/---

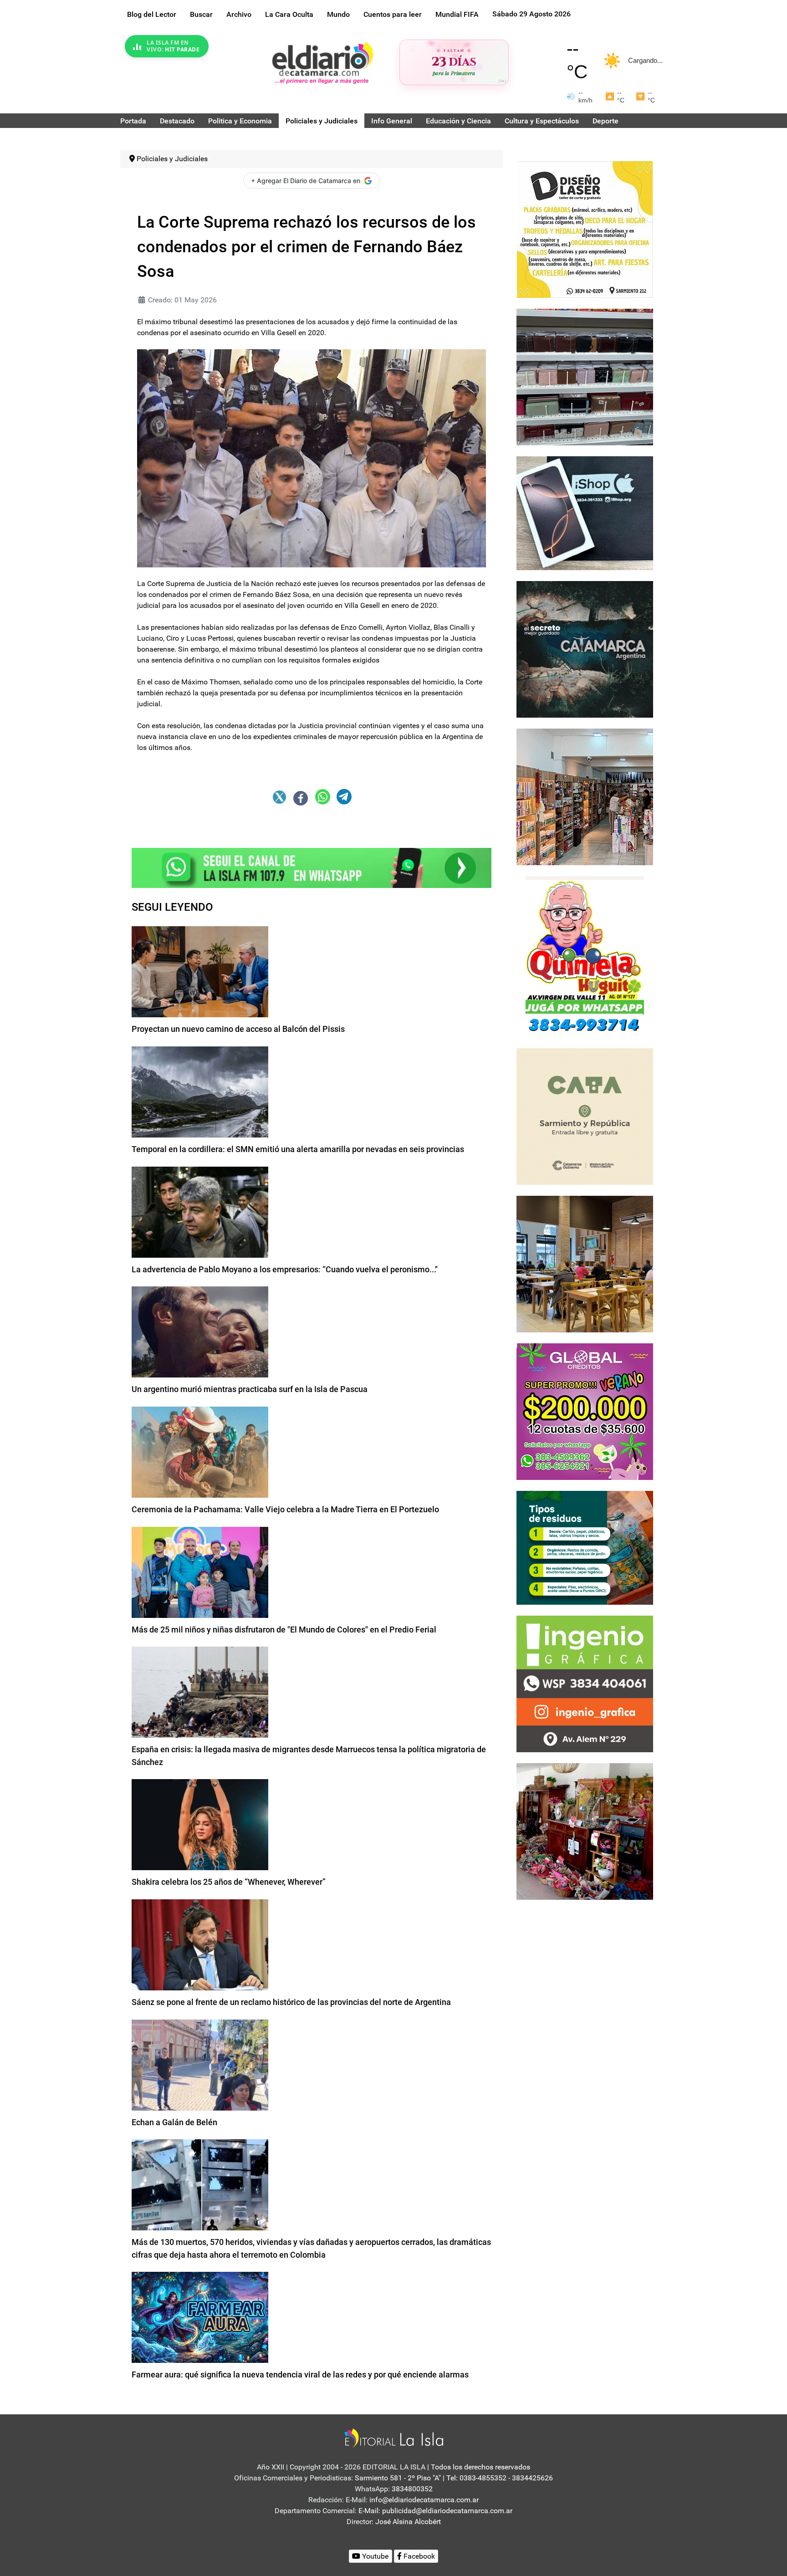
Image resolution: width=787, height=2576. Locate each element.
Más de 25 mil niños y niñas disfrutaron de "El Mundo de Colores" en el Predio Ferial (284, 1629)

\---
/---

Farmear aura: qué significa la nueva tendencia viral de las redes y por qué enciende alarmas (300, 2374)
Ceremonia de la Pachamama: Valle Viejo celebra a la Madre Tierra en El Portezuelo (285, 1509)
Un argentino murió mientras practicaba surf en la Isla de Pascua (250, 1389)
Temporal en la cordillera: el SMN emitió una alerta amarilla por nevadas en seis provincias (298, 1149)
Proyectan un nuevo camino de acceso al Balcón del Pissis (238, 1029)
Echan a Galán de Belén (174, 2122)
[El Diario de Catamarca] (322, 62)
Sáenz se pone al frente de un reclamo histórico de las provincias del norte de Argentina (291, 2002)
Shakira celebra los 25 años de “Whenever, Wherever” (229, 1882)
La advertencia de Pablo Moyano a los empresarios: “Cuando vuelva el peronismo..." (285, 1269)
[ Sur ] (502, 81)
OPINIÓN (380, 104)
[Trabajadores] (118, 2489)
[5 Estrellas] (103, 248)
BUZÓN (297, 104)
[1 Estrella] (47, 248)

\---
/---

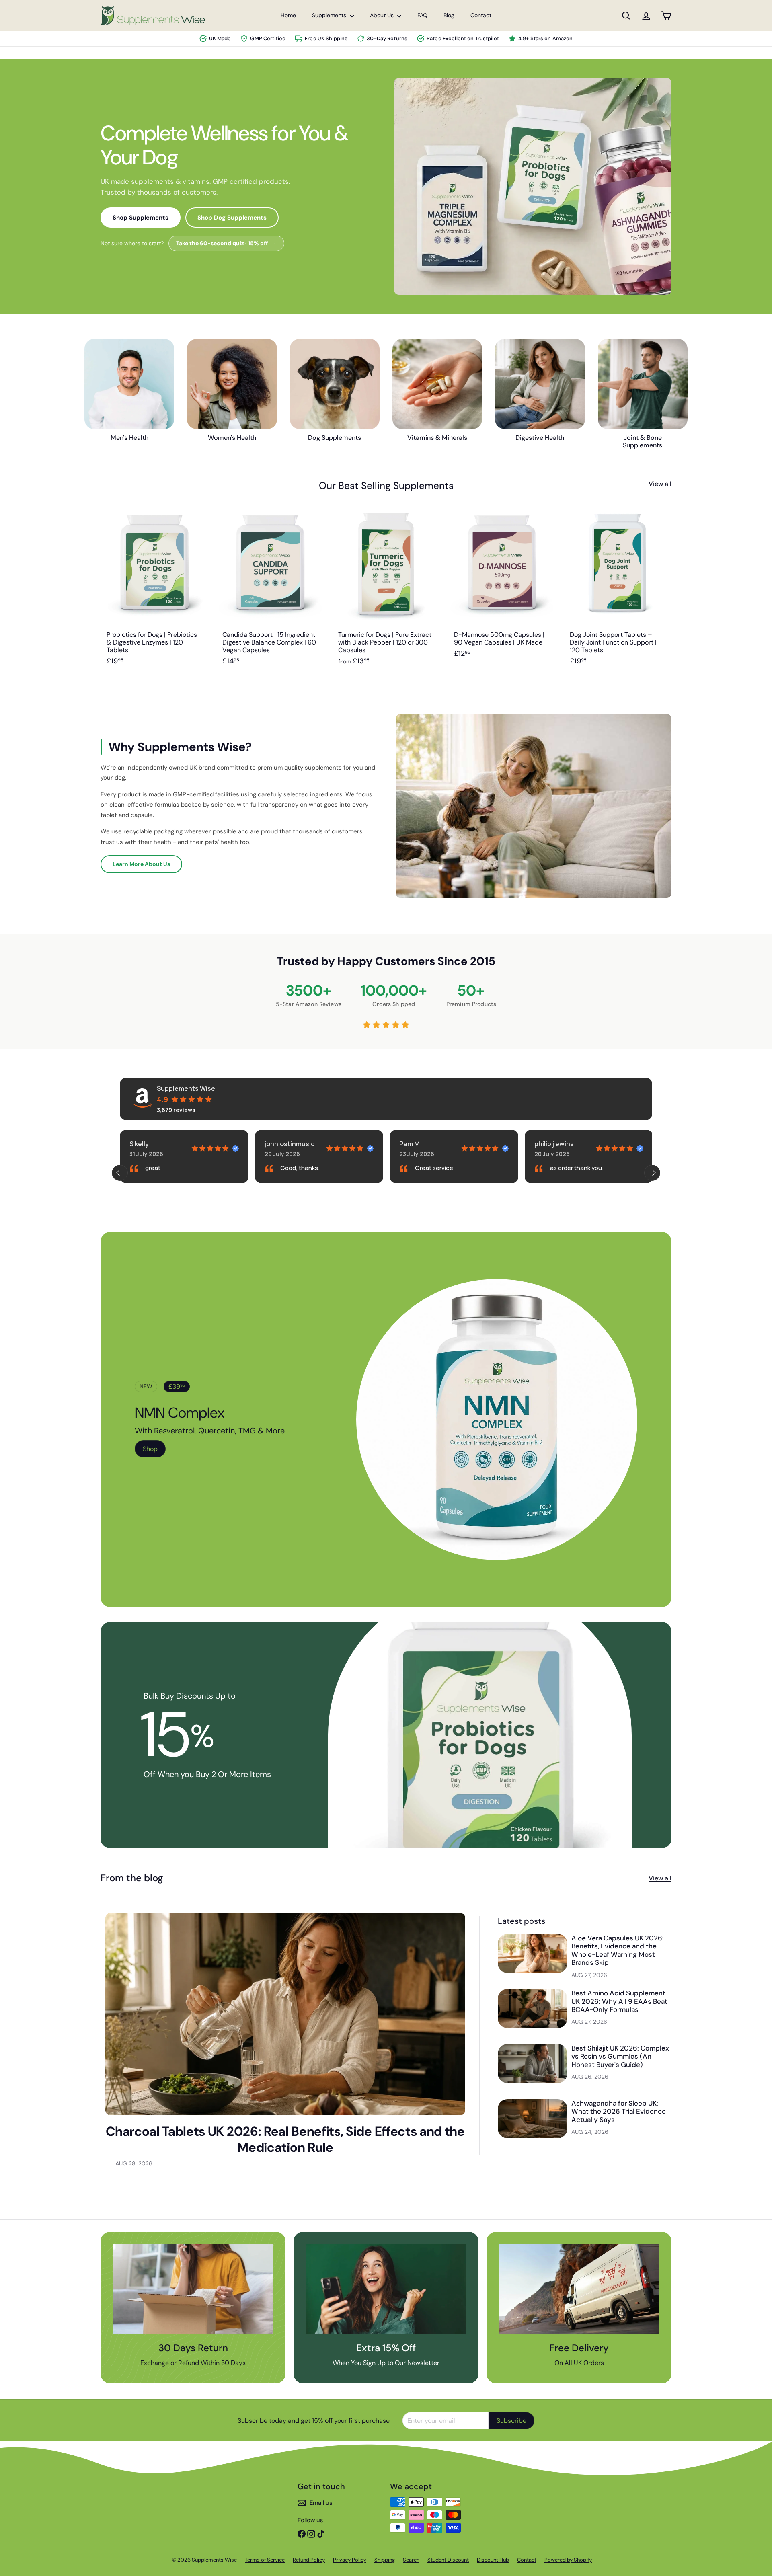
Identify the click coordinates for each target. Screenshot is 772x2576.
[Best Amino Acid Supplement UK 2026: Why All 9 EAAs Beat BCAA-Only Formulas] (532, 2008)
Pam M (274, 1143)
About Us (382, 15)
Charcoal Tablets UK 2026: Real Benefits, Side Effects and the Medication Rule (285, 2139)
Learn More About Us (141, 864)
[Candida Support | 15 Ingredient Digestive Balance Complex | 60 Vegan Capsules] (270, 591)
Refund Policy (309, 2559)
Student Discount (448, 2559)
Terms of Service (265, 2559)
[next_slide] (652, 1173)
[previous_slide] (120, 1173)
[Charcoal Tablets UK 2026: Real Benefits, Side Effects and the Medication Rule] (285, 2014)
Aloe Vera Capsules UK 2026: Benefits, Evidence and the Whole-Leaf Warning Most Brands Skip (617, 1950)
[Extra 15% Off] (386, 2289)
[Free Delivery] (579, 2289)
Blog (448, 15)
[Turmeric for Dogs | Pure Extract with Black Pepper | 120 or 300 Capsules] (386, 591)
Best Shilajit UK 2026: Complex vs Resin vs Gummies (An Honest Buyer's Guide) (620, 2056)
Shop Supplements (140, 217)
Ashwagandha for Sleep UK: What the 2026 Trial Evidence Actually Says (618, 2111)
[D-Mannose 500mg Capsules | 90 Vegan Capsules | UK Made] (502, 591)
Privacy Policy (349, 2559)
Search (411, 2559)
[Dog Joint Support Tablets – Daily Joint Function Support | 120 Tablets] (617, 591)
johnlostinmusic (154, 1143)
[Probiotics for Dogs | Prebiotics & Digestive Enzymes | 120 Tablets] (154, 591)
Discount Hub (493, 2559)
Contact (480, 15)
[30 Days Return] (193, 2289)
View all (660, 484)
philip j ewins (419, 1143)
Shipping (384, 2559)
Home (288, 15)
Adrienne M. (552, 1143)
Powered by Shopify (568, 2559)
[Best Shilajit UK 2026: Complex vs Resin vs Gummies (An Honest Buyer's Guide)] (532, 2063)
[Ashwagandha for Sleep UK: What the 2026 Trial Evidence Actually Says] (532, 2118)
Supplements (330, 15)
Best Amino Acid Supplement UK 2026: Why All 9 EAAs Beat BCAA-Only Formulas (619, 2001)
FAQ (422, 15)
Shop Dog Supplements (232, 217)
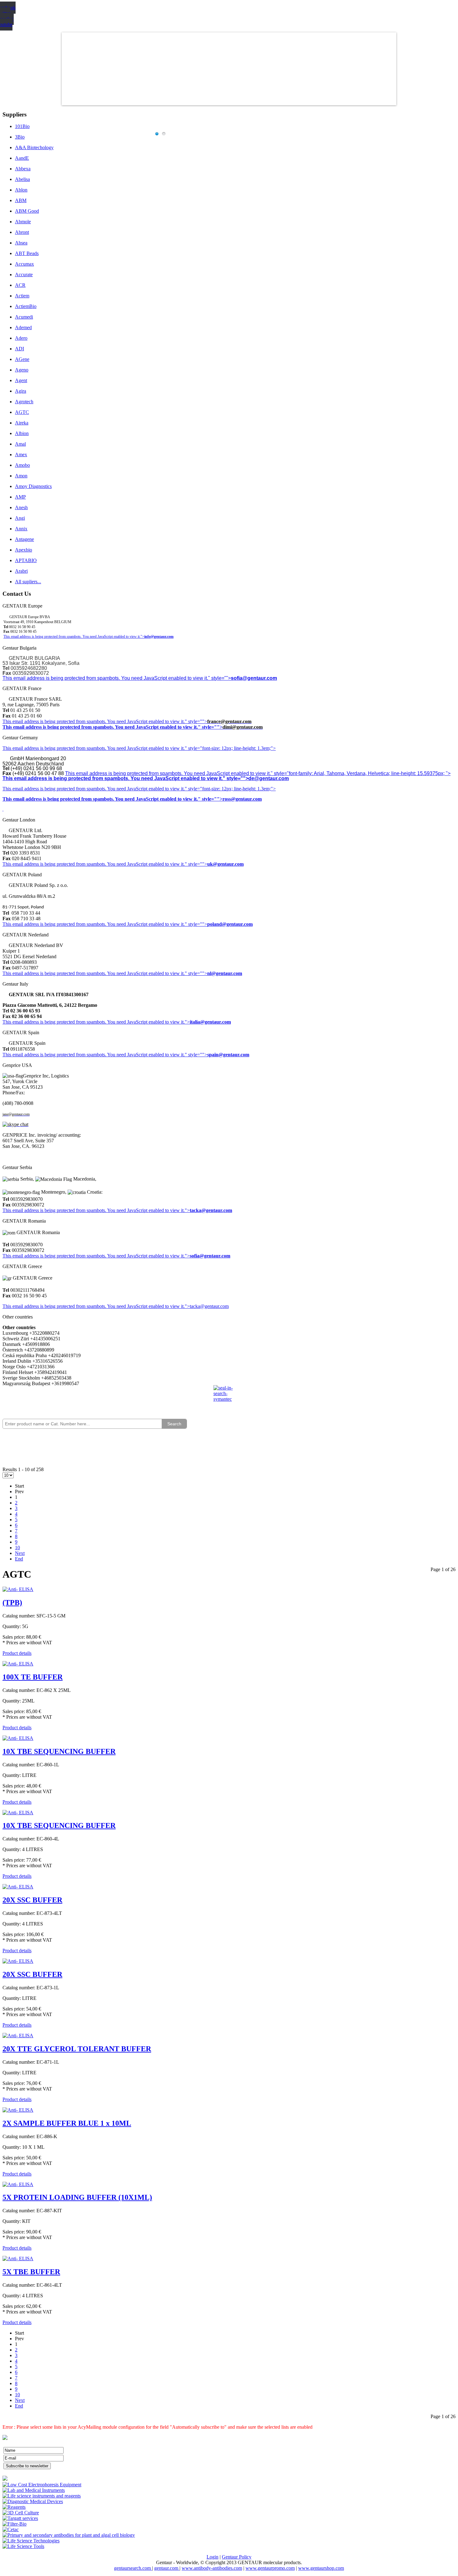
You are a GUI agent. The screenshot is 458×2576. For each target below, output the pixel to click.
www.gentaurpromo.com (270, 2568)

\---

__TASK DETAILS__
A single number is the answer: how many lines in the records above contain the word "Actually".

__WRITTEN REPLY__
2